-- Exercise objective --
Among the entries below, find the line with "Вводный абзац (20, 1039)", then quote it and each following line up to and including the line with "Организация мелкого бизнеса (34, 1233)", and nothing else.

-- Information shown --
------------

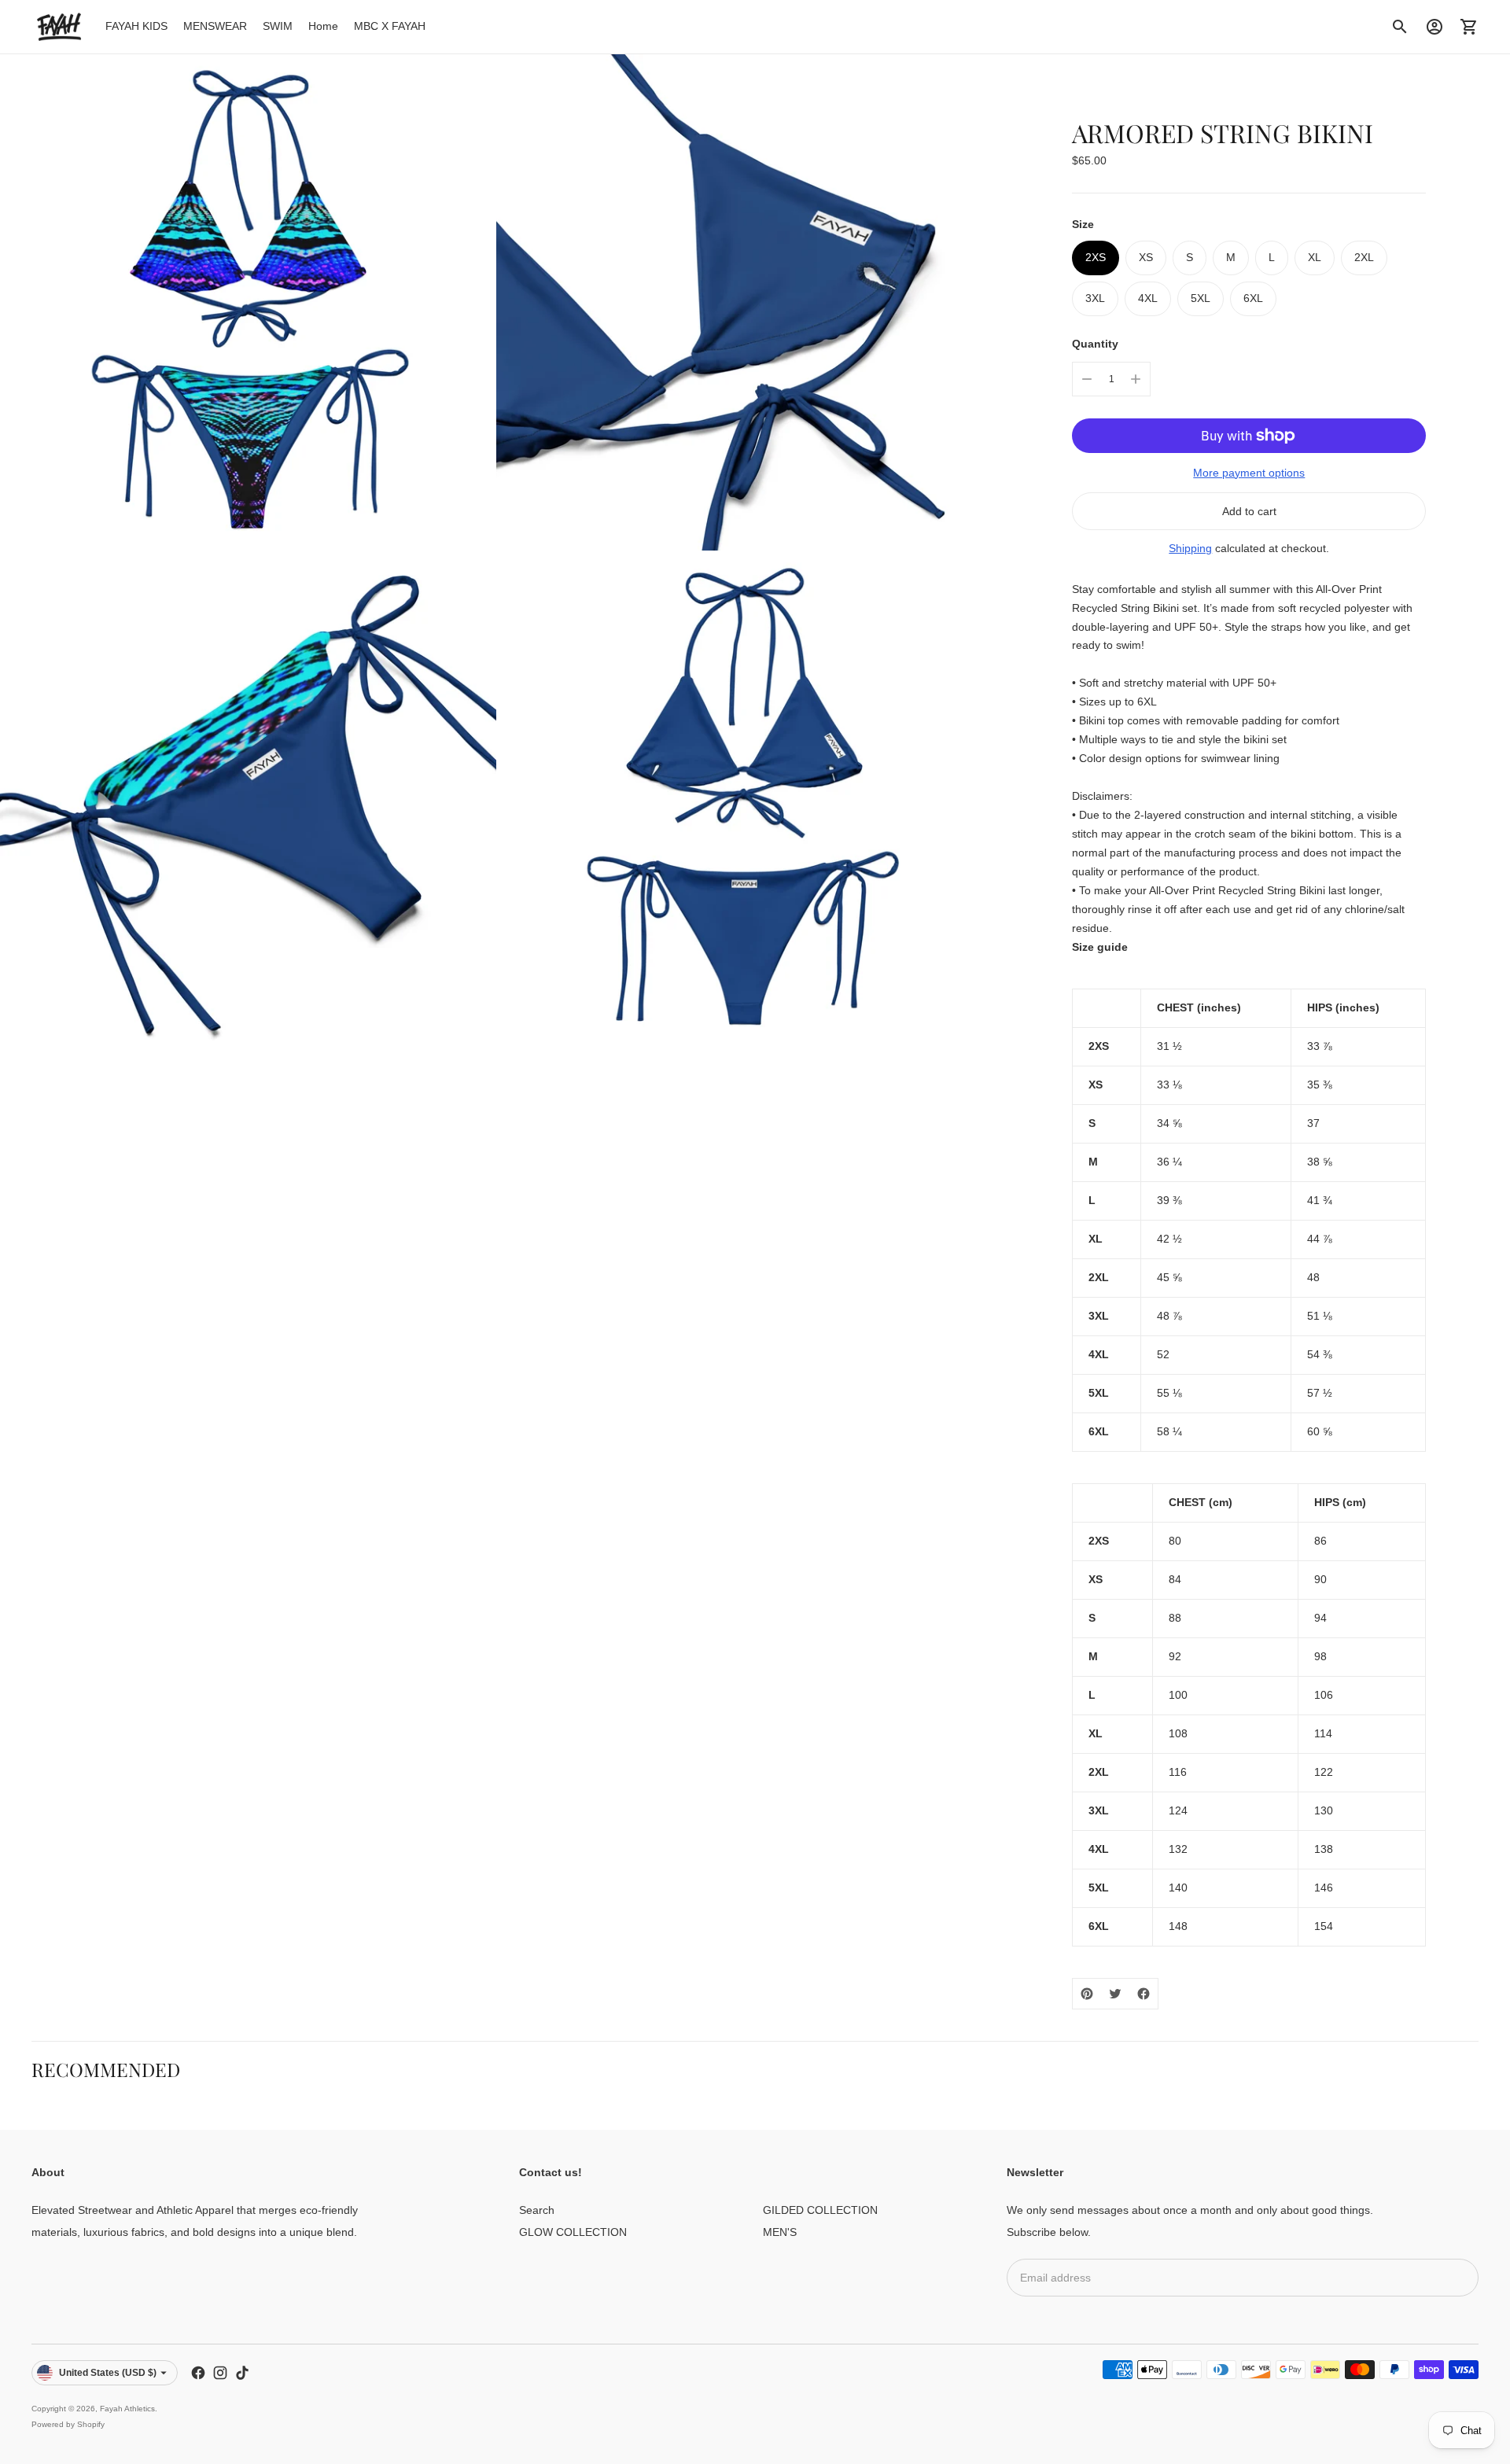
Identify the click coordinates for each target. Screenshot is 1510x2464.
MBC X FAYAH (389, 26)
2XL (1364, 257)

------------

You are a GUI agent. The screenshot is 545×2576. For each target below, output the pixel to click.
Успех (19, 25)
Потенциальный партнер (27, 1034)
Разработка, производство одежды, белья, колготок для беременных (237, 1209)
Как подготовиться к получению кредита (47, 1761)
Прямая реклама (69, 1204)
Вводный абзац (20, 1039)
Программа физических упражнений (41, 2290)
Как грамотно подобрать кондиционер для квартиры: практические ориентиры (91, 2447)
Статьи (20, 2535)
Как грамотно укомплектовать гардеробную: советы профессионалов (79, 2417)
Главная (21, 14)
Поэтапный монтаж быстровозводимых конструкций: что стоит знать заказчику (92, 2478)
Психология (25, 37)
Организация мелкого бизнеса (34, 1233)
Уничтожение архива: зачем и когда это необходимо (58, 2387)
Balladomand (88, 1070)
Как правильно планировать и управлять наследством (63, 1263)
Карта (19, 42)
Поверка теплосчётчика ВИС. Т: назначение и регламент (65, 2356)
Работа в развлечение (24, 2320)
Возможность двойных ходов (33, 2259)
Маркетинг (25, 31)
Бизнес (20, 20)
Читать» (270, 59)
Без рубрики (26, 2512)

------------

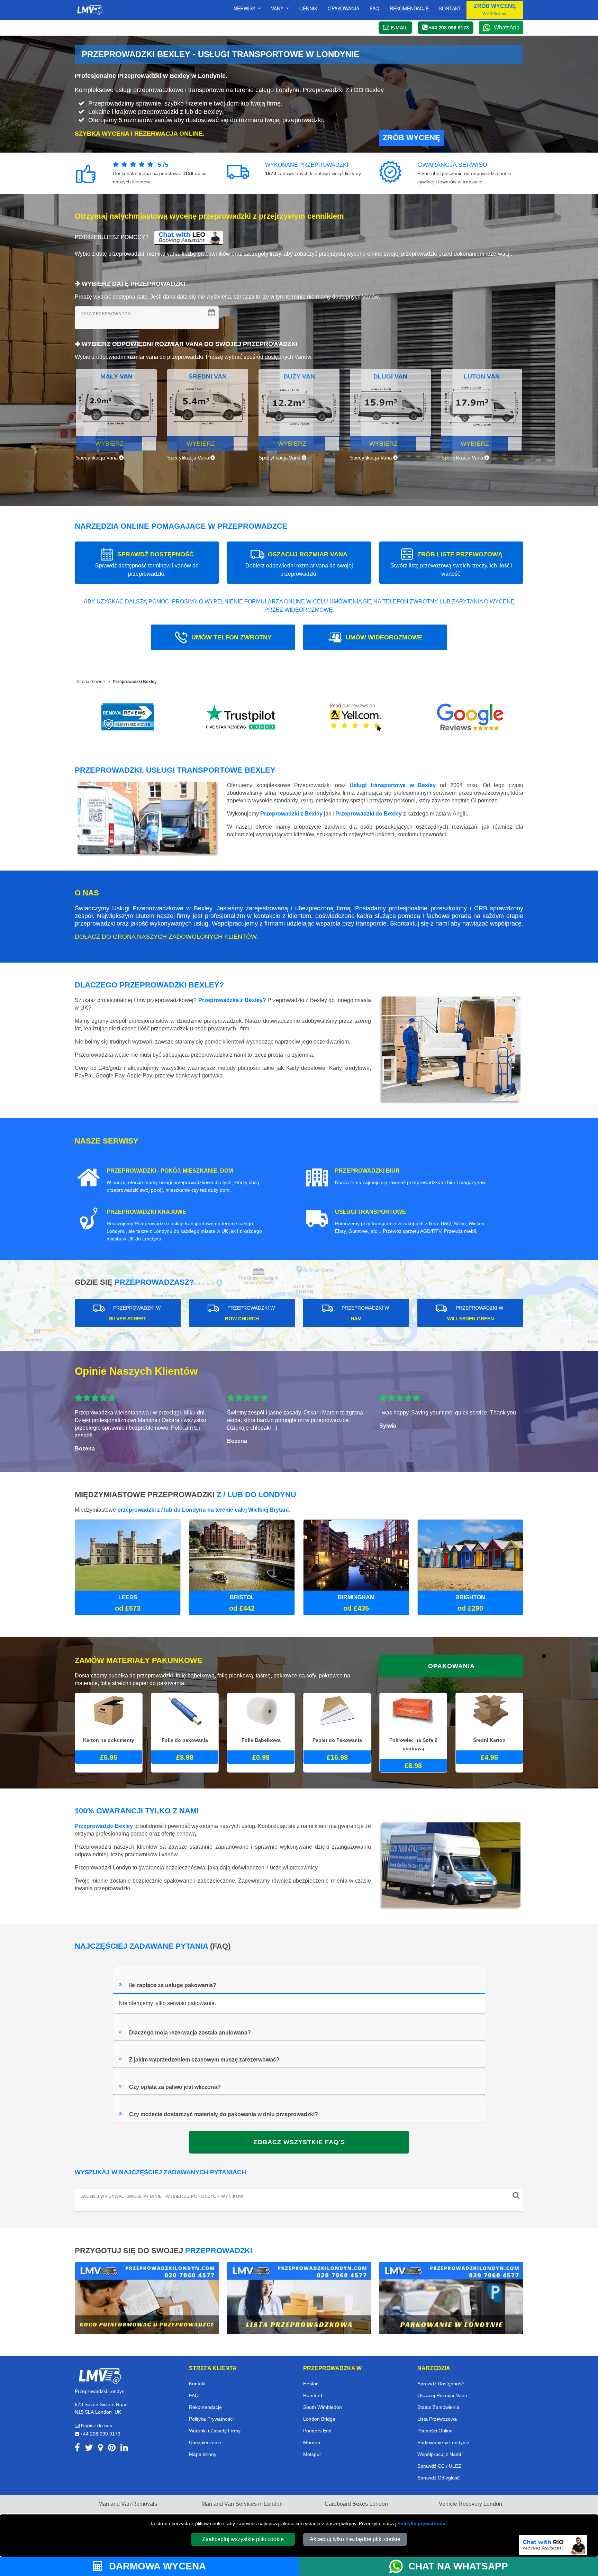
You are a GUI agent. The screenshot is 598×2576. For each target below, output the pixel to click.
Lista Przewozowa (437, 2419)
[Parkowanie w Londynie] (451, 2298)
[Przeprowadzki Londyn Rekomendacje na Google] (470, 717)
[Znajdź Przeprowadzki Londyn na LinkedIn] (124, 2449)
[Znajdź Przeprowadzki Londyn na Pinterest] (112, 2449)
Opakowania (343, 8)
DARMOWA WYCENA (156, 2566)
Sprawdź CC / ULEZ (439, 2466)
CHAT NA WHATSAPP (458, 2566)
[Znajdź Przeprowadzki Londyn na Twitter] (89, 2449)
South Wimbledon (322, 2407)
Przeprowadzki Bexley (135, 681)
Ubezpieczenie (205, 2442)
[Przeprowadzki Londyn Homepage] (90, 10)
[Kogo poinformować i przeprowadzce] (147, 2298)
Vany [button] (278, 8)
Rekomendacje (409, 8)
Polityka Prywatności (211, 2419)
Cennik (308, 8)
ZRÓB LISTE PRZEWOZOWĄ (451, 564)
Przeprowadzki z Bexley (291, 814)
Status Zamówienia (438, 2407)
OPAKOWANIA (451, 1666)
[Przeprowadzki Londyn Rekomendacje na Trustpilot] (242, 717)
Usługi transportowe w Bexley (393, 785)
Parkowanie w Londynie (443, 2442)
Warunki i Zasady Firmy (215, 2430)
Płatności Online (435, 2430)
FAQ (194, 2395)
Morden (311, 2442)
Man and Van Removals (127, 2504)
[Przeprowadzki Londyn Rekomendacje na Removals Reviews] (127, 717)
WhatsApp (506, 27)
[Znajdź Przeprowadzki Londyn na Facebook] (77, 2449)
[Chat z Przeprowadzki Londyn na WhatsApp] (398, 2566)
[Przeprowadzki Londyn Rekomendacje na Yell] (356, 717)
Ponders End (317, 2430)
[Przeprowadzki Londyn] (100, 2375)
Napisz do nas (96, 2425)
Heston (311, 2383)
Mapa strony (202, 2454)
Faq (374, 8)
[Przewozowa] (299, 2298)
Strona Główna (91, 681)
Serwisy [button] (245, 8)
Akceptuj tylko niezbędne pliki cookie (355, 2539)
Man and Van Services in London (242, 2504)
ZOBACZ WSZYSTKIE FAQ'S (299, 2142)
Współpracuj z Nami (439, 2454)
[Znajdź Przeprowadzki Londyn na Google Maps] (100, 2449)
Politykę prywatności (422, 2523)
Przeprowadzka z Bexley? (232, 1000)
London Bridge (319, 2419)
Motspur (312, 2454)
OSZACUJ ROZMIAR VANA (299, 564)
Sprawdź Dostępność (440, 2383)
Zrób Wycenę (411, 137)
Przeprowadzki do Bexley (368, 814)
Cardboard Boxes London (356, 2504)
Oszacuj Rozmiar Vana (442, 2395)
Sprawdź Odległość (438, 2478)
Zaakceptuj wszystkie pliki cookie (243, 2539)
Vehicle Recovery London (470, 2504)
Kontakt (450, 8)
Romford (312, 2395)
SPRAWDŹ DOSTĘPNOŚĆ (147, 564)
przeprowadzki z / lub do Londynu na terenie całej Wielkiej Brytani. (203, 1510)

------------

-- Response to the exercise --
Вводный абзац (20, 1039)
Программа физических упражнений (41, 2290)
Как грамотно подобрать кондиционер для квартиры: практические ориентиры (91, 2447)
Статьи (20, 2535)
Как грамотно укомплектовать гардеробную: советы профессионалов (79, 2417)
Главная (21, 14)
Поэтапный монтаж быстровозводимых конструкций: что стоит знать заказчику (92, 2478)
Психология (25, 37)
Организация мелкого бизнеса (34, 1233)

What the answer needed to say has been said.